Now, not only is Hinkley C not certain to be built but if it is, the former nuclear world-leader is having to rely on French expertise and Chinese finance.

The French, despite their reputation as airy-fairy romantics, have shown themselves to be hard-headed realists by building sufficient nuclear capacity to provide 80 per cent of the country’s energy needs.

Even in Germany, where Green harpies have bullied the government into embarking on a complete nuclear closure scheme, new coal-fired stations are being built at a steady rate – in comparison to Britain, where coal-burning capacity has all but ended, thanks largely to a fixation with carbon-capture targets which many other countries simply ignore.

Torness has sufficient capacity to power half the homes in Scotland and provides 500 mainly-skilled (and some very highly-skilled) jobs in East Lothian. So news of its extended life should be welcomed both nationally and locally.

But what would be even more welcome is a decision to plan, design and build a “Torness B” to ensure the lights keep blazing long after 2030.
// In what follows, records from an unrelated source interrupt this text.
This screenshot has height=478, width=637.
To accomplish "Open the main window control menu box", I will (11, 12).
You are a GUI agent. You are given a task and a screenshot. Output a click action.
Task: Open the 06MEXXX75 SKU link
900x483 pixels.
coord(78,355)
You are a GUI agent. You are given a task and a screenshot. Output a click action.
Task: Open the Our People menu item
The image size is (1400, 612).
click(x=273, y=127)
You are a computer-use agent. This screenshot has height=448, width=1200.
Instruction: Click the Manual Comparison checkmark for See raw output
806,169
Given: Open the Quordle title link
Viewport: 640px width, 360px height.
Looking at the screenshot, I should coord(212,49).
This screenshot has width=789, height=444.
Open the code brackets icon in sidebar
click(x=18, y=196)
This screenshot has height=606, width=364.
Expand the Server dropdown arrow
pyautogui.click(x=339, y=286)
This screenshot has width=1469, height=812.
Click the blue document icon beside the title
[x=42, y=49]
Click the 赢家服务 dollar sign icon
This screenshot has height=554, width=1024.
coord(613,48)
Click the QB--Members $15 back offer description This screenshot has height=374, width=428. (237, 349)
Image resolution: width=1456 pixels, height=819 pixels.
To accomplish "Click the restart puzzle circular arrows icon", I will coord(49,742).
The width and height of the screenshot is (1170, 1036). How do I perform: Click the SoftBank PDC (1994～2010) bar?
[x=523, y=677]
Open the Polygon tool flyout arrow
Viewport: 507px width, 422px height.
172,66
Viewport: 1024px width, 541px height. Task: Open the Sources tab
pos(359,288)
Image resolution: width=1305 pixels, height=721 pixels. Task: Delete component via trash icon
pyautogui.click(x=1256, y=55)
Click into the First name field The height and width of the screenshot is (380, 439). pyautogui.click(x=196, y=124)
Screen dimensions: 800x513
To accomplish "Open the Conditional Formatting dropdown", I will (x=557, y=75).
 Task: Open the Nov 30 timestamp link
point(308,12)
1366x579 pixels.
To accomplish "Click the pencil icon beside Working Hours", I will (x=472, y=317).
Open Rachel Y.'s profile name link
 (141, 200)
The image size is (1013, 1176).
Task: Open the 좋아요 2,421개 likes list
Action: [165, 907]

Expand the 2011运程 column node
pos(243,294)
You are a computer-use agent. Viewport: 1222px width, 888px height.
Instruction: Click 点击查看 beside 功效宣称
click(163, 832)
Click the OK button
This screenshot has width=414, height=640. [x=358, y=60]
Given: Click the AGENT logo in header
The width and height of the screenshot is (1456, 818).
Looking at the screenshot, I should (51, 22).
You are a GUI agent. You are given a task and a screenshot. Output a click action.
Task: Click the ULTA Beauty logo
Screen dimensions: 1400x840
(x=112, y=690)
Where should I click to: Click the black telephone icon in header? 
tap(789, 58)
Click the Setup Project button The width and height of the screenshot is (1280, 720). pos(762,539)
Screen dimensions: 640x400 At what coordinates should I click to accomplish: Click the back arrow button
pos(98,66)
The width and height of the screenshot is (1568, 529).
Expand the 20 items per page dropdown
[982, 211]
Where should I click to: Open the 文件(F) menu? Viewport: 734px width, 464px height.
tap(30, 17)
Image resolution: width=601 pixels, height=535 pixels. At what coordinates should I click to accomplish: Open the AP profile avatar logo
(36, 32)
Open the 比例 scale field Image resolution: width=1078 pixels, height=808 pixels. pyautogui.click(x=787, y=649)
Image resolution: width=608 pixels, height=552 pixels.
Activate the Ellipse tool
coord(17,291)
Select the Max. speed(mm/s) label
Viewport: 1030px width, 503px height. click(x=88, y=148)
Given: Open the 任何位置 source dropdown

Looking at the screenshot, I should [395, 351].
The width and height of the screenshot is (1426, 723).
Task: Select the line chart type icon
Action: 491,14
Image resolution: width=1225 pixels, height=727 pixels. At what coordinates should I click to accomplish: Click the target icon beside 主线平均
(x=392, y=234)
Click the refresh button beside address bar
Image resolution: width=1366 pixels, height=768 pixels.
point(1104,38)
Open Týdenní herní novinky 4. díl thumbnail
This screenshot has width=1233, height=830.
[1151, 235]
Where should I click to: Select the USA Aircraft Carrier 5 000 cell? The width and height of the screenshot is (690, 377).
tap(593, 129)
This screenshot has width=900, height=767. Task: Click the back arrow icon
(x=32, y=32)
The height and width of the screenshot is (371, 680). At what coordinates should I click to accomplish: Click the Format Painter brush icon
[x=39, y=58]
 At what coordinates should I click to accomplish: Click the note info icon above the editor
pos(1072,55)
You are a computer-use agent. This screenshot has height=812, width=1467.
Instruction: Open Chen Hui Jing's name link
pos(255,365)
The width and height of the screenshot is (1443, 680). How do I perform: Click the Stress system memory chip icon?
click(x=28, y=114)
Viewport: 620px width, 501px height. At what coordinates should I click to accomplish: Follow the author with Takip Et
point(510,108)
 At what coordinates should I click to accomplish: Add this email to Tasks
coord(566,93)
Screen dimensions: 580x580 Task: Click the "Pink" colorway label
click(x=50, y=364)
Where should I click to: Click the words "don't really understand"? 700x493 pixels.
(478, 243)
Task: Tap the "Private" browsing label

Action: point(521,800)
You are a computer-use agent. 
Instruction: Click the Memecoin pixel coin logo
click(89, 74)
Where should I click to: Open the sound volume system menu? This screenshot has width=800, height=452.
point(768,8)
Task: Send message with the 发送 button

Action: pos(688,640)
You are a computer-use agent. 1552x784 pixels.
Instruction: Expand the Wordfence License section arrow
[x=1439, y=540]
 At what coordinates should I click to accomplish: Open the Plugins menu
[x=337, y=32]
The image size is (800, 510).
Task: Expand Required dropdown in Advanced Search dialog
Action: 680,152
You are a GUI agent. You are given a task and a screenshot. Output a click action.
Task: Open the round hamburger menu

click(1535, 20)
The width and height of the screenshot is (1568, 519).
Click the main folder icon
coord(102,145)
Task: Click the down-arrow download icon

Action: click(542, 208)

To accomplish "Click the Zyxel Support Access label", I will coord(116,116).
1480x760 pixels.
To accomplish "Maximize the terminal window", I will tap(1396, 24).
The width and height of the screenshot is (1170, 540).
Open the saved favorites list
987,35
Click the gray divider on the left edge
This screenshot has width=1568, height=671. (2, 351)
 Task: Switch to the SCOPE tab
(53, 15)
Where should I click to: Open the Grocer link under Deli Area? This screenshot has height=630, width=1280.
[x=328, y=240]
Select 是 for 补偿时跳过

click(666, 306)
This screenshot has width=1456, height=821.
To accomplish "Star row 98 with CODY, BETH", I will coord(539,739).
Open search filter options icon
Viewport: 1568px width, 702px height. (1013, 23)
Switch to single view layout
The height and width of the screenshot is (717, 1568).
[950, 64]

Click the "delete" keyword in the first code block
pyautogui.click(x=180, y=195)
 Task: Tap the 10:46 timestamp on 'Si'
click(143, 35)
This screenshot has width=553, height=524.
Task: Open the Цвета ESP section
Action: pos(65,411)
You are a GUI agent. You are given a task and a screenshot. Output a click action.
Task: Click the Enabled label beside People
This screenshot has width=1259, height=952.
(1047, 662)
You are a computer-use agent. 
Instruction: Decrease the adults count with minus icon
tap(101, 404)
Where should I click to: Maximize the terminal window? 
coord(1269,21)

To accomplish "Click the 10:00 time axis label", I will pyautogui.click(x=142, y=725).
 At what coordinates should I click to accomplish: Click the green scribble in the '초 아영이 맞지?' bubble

And though a ‘Scot-Buzzer’ strongly committed to the ethos of private enterprise, I believe that if re-nationalisation is the only way ahead for a nuclear power revival in the UK, then so be it.



Last September the Daily Mail informed readers that men’s hats were about to make a comeback.

This form of headgear was common for about two-thirds of the 20th century and seemed to make a sudden disappearance somewhere around the mid-1960’s – perhaps it can be pinpointed to 1964,with the defeat of the Conservatives under Sir Alec-Douglas Home, last of the “old Tory” prime ministers, and therefore the passing of an age.

Anyway, autumn has come and gone and we are now three-quarters of the way through winter yet I can see no evidence of the Mail’s prediction, at least not in urban Scotland.

True, the Mail story had first appeared in Country Life so perhaps there has been a revival in hats in Highland Perthshire or the rolling countryside of East Lothian but I doubt it. I frequently witness rural toffs emerging from their 4 x 4’s on Edinburgh’s George Street. They are easily recognisable by their green quilted body-warmers, rustic corduroy trousers, plus fours and brogues yet very rarely do you see one wearing a hat.

Which is disappointing to this regular hat-wearer. Not only does a fedora finish off an overcoat and business suit, it is practical too, keeping the head dry when it rains and warm when cold.

That the ‘titfer’ (from rhyming slang, tit for tat - hat) is a minority garment nowadays is evidenced by the comments mine invariably attract. While most are complimentary even some of these have a sting in the tail. Such as: “Like the hat, Ken – I wish I had the courage to wear one.”

Ironically, while fedoras have decreased in popularity, the same cannot be said of other forms of male headgear. For example, no one bats an eyelid at baseball caps, continental-style bonnets, ‘Comrade Lenin’ caps, Cossack hats, beanies and ski hats. Also perfectly acceptable are those multi-patterned, multi-coloured, woolly llama hats, with two strings and pompoms – so similar to the knitted bonnets mothers used to place on the heads of toddlers on cold winter days in the 1950’s and 60’s.

It’s all very strange. Almost as strange, in fact, as that other growing fashion phenomenon: young men who like to show off by going about town in the middle of winter in shorts (and, on occasion, flip flops).

But don’t get me started on that one.